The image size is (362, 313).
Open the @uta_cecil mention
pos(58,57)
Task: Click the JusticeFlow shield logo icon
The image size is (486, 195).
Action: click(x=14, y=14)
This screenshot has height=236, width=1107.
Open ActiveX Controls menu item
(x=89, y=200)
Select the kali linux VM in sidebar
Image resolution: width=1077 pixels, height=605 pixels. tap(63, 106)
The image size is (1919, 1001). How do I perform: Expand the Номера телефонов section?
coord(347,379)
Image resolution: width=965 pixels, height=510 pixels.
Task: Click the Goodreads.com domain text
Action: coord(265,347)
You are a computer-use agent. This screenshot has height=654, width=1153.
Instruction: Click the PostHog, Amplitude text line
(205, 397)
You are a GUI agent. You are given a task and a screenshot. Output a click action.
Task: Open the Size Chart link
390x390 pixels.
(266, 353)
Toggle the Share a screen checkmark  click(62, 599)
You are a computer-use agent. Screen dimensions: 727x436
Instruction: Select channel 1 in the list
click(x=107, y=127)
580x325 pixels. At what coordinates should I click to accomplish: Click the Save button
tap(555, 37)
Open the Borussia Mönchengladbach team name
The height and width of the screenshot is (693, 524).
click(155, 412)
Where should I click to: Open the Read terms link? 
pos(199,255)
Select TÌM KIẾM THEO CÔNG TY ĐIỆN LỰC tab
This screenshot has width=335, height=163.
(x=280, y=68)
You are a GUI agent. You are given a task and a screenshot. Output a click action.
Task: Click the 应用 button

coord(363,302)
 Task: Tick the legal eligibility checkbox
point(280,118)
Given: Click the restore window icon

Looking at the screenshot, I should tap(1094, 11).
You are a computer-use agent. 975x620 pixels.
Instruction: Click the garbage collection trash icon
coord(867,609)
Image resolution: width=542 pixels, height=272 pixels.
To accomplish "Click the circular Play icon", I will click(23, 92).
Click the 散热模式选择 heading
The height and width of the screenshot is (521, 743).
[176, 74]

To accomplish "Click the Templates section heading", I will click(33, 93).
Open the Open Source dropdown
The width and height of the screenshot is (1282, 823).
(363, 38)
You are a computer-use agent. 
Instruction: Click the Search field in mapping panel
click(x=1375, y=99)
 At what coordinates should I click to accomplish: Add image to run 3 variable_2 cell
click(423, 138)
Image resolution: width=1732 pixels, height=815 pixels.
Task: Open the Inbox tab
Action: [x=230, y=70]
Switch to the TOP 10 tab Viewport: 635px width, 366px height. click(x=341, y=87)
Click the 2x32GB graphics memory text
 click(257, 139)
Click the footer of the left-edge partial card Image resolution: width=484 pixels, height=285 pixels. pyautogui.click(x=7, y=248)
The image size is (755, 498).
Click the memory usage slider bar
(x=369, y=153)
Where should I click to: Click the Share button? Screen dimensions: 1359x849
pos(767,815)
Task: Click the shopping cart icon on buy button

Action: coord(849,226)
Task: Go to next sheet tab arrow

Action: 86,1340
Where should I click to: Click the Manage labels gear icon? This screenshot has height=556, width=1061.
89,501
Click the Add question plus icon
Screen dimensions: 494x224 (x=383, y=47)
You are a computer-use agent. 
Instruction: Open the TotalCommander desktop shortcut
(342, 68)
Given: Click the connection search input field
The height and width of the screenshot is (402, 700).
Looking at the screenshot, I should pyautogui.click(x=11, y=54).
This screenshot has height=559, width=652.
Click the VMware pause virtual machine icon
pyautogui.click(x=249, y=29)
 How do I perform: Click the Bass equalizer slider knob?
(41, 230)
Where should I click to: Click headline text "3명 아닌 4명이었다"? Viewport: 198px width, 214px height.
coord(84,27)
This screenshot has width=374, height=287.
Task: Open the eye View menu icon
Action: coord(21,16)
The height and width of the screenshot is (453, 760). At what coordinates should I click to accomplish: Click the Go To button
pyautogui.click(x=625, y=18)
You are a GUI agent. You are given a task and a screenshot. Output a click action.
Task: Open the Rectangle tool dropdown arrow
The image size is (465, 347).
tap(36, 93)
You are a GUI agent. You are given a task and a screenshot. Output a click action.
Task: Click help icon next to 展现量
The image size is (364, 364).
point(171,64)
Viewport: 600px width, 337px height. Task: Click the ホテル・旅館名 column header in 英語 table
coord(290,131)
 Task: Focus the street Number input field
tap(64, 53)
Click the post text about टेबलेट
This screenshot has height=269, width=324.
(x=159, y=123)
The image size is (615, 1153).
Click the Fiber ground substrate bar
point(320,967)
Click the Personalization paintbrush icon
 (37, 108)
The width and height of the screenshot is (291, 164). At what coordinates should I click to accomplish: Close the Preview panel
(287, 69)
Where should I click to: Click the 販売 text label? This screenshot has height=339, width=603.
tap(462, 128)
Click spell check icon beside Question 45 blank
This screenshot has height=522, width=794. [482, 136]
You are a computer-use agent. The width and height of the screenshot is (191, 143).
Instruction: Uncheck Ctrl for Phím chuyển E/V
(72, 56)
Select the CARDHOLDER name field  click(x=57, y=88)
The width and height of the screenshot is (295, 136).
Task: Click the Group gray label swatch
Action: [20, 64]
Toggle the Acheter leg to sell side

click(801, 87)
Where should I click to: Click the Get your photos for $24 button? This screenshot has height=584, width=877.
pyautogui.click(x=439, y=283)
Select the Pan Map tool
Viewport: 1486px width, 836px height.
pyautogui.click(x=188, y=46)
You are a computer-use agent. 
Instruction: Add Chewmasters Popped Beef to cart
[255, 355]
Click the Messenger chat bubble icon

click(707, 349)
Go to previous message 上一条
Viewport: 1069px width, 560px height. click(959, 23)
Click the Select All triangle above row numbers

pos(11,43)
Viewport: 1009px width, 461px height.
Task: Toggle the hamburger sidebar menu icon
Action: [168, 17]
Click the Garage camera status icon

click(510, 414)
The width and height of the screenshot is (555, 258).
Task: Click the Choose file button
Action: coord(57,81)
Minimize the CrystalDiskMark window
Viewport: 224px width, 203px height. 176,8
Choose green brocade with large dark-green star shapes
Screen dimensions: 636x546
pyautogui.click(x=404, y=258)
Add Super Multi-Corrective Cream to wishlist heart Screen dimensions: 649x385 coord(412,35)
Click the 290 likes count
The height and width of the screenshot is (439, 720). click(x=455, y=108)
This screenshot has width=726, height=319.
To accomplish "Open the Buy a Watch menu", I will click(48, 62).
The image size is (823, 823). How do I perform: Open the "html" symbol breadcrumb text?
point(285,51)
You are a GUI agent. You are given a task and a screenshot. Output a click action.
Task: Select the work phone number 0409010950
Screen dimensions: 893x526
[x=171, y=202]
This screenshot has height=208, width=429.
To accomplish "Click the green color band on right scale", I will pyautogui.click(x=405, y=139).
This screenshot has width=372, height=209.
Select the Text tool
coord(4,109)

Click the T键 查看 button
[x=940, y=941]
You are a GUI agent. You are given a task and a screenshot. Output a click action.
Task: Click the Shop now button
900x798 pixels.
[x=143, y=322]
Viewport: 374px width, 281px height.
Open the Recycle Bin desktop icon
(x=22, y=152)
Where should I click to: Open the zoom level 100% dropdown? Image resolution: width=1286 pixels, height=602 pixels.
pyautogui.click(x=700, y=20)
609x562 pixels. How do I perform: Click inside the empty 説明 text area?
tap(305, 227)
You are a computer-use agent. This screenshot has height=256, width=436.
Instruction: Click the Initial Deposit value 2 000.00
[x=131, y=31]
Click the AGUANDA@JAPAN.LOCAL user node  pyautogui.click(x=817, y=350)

★ ★ ★ ★ ★ ★ ★

→ **Action item**: Line by line, please copy the listing exactly.

→ **Output of the task**:
The image size is (362, 313).
Open the @uta_cecil mention
pos(58,57)
Task: Click the JusticeFlow shield logo icon
The image size is (486, 195).
Action: click(x=14, y=14)
This screenshot has height=236, width=1107.
Open ActiveX Controls menu item
(x=89, y=200)
Select the kali linux VM in sidebar
Image resolution: width=1077 pixels, height=605 pixels. tap(63, 106)
The image size is (1919, 1001). How do I perform: Expand the Номера телефонов section?
coord(347,379)
Image resolution: width=965 pixels, height=510 pixels.
Task: Click the Goodreads.com domain text
Action: coord(265,347)
You are a computer-use agent. This screenshot has height=654, width=1153.
Instruction: Click the PostHog, Amplitude text line
(205, 397)
You are a GUI agent. You are given a task and a screenshot. Output a click action.
Task: Open the Size Chart link
390x390 pixels.
(266, 353)
Toggle the Share a screen checkmark  click(62, 599)
You are a computer-use agent. Screen dimensions: 727x436
Instruction: Select channel 1 in the list
click(x=107, y=127)
580x325 pixels. At what coordinates should I click to accomplish: Click the Save button
tap(555, 37)
Open the Borussia Mönchengladbach team name
The height and width of the screenshot is (693, 524).
click(155, 412)
Where should I click to: Open the Read terms link? 
pos(199,255)
Select TÌM KIẾM THEO CÔNG TY ĐIỆN LỰC tab
This screenshot has width=335, height=163.
(x=280, y=68)
You are a GUI agent. You are given a task and a screenshot. Output a click action.
Task: Click the 应用 button

coord(363,302)
 Task: Tick the legal eligibility checkbox
point(280,118)
Given: Click the restore window icon

Looking at the screenshot, I should tap(1094, 11).
You are a computer-use agent. 975x620 pixels.
Instruction: Click the garbage collection trash icon
coord(867,609)
Image resolution: width=542 pixels, height=272 pixels.
To accomplish "Click the circular Play icon", I will click(23, 92).
Click the 散热模式选择 heading
The height and width of the screenshot is (521, 743).
[176, 74]

To accomplish "Click the Templates section heading", I will click(33, 93).
Open the Open Source dropdown
The width and height of the screenshot is (1282, 823).
(363, 38)
You are a computer-use agent. 
Instruction: Click the Search field in mapping panel
click(x=1375, y=99)
 At what coordinates should I click to accomplish: Add image to run 3 variable_2 cell
click(423, 138)
Image resolution: width=1732 pixels, height=815 pixels.
Task: Open the Inbox tab
Action: [x=230, y=70]
Switch to the TOP 10 tab Viewport: 635px width, 366px height. click(x=341, y=87)
Click the 2x32GB graphics memory text
 click(257, 139)
Click the footer of the left-edge partial card Image resolution: width=484 pixels, height=285 pixels. pyautogui.click(x=7, y=248)
The image size is (755, 498).
Click the memory usage slider bar
(x=369, y=153)
Where should I click to: Click the Share button? Screen dimensions: 1359x849
pos(767,815)
Task: Click the shopping cart icon on buy button

Action: coord(849,226)
Task: Go to next sheet tab arrow

Action: 86,1340
Where should I click to: Click the Manage labels gear icon? This screenshot has height=556, width=1061.
89,501
Click the Add question plus icon
Screen dimensions: 494x224 (x=383, y=47)
You are a computer-use agent. 
Instruction: Open the TotalCommander desktop shortcut
(342, 68)
Given: Click the connection search input field
The height and width of the screenshot is (402, 700).
Looking at the screenshot, I should pyautogui.click(x=11, y=54).
This screenshot has height=559, width=652.
Click the VMware pause virtual machine icon
pyautogui.click(x=249, y=29)
 How do I perform: Click the Bass equalizer slider knob?
(41, 230)
Where should I click to: Click headline text "3명 아닌 4명이었다"? Viewport: 198px width, 214px height.
coord(84,27)
This screenshot has width=374, height=287.
Task: Open the eye View menu icon
Action: coord(21,16)
The height and width of the screenshot is (453, 760). At what coordinates should I click to accomplish: Click the Go To button
pyautogui.click(x=625, y=18)
You are a GUI agent. You are given a task and a screenshot. Output a click action.
Task: Open the Rectangle tool dropdown arrow
The image size is (465, 347).
tap(36, 93)
You are a GUI agent. You are given a task and a screenshot. Output a click action.
Task: Click help icon next to 展现量
The image size is (364, 364).
point(171,64)
Viewport: 600px width, 337px height. Task: Click the ホテル・旅館名 column header in 英語 table
coord(290,131)
 Task: Focus the street Number input field
tap(64, 53)
Click the post text about टेबलेट
This screenshot has height=269, width=324.
(x=159, y=123)
The image size is (615, 1153).
Click the Fiber ground substrate bar
point(320,967)
Click the Personalization paintbrush icon
 (37, 108)
The width and height of the screenshot is (291, 164). At what coordinates should I click to accomplish: Close the Preview panel
(287, 69)
Where should I click to: Click the 販売 text label? This screenshot has height=339, width=603.
tap(462, 128)
Click spell check icon beside Question 45 blank
This screenshot has height=522, width=794. [482, 136]
You are a computer-use agent. The width and height of the screenshot is (191, 143).
Instruction: Uncheck Ctrl for Phím chuyển E/V
(72, 56)
Select the CARDHOLDER name field  click(x=57, y=88)
The width and height of the screenshot is (295, 136).
Task: Click the Group gray label swatch
Action: [20, 64]
Toggle the Acheter leg to sell side

click(801, 87)
Where should I click to: Click the Get your photos for $24 button? This screenshot has height=584, width=877.
pyautogui.click(x=439, y=283)
Select the Pan Map tool
Viewport: 1486px width, 836px height.
pyautogui.click(x=188, y=46)
You are a computer-use agent. 
Instruction: Add Chewmasters Popped Beef to cart
[255, 355]
Click the Messenger chat bubble icon

click(707, 349)
Go to previous message 上一条
Viewport: 1069px width, 560px height. click(959, 23)
Click the Select All triangle above row numbers

pos(11,43)
Viewport: 1009px width, 461px height.
Task: Toggle the hamburger sidebar menu icon
Action: [168, 17]
Click the Garage camera status icon

click(510, 414)
The width and height of the screenshot is (555, 258).
Task: Click the Choose file button
Action: coord(57,81)
Minimize the CrystalDiskMark window
Viewport: 224px width, 203px height. 176,8
Choose green brocade with large dark-green star shapes
Screen dimensions: 636x546
pyautogui.click(x=404, y=258)
Add Super Multi-Corrective Cream to wishlist heart Screen dimensions: 649x385 coord(412,35)
Click the 290 likes count
The height and width of the screenshot is (439, 720). click(x=455, y=108)
This screenshot has width=726, height=319.
To accomplish "Open the Buy a Watch menu", I will click(48, 62).
The image size is (823, 823). How do I perform: Open the "html" symbol breadcrumb text?
point(285,51)
You are a GUI agent. You are given a task and a screenshot. Output a click action.
Task: Select the work phone number 0409010950
Screen dimensions: 893x526
[x=171, y=202]
This screenshot has height=208, width=429.
To accomplish "Click the green color band on right scale", I will pyautogui.click(x=405, y=139).
This screenshot has width=372, height=209.
Select the Text tool
coord(4,109)

Click the T键 查看 button
[x=940, y=941]
You are a GUI agent. You are given a task and a screenshot. Output a click action.
Task: Click the Shop now button
900x798 pixels.
[x=143, y=322]
Viewport: 374px width, 281px height.
Open the Recycle Bin desktop icon
(x=22, y=152)
Where should I click to: Open the zoom level 100% dropdown? Image resolution: width=1286 pixels, height=602 pixels.
pyautogui.click(x=700, y=20)
609x562 pixels. How do I perform: Click inside the empty 説明 text area?
tap(305, 227)
You are a computer-use agent. This screenshot has height=256, width=436.
Instruction: Click the Initial Deposit value 2 000.00
[x=131, y=31]
Click the AGUANDA@JAPAN.LOCAL user node  pyautogui.click(x=817, y=350)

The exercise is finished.